The study, led by Adele Wolujewicz, aimed to identify weaknesses in the care of WLHIV. It initially surveyed three HIV-infected women and a nurse who specializes in HIV treatment. The study found that, much like HIV-uninfected women, WLHIV have sexual relationships, but often face unusual concerns regarding dating and safety, concerns they were not usually willing to disclose.
Taking their initial data, the focus group was empowered to launch a one-day, women-only event in the hopes of bridging this gap. Sixty-seven WLHIV attended the event; 40% were black or African and 32% were white, while 23% were bisexual. They were given questionnaire surveys before and after the event, with 29 completing the survey before and 43 after the event. The survey asked questions concerning how they felt about sexual relationships, their safe sex practices, experiences with abuse, and the impact their diagnoses may have had on their lives.
On the topic of sex, 48% of the women said they did not feel confident negotiating safe sex with their partners. This can be problematic as consistent condom usage remains one of the most easy and effective methods to prevent transmitting HIV among mixed-status couples.

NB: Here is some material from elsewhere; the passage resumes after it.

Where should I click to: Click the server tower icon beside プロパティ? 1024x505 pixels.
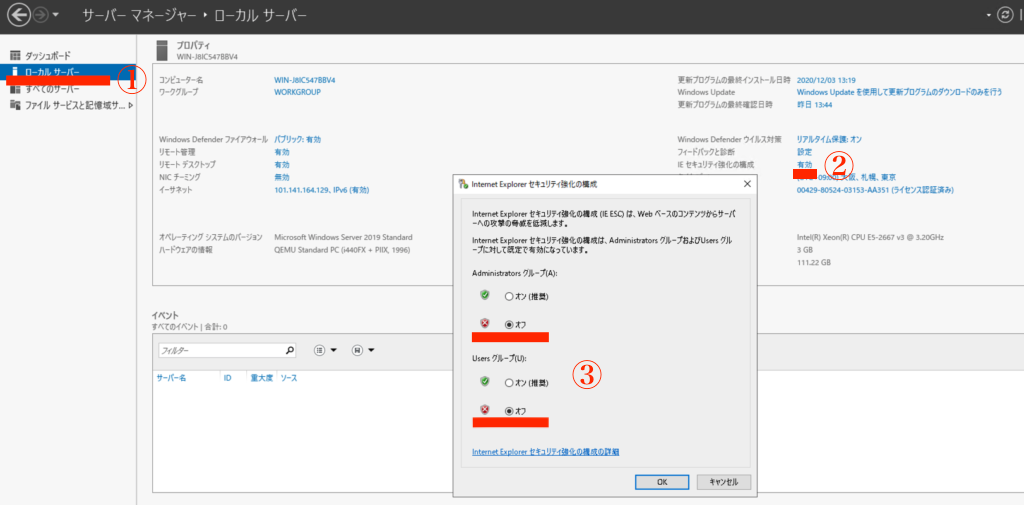(161, 50)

An overlapping 48% were uncertain about where to access PEP (post-exposure prophylaxis), STI (sexually transmitted infection) screening or emergency contraceptives.
Regarding their HIV statuses, 48% of the women reported having trouble disclosing their status to a partner. Up to 57% were only willing to discuss it just before intercourse. Sadly, 45% of the women reported at least one incident of physical violence or abuse after disclosing their HIV status, with 65% wanting more support when it came to disclosure.
Interestingly, 43% of the women believed that their viral load had no bearing on their sex lives, though 69% also reported having changed their sexual behavior after diagnosis. One woman claimed not to disclose her status to partners since her viral load had become undetectable.
The results highlighted the necessity of getting WLHIV involved in the development of services for them. Before the start of the program, only 43% of attendees were willing to answer questionnaires regarding their relationships. Following active engagement, the number jumped to 64%, easily more than half the total number of attendees, which the researchers conclude, "demonstrate the willingness of women to be involved in service development." Further analysis into how to address the unmet needs of women outside of clinical settings is needed.
Ikè Nwankpa is a writer based in New York.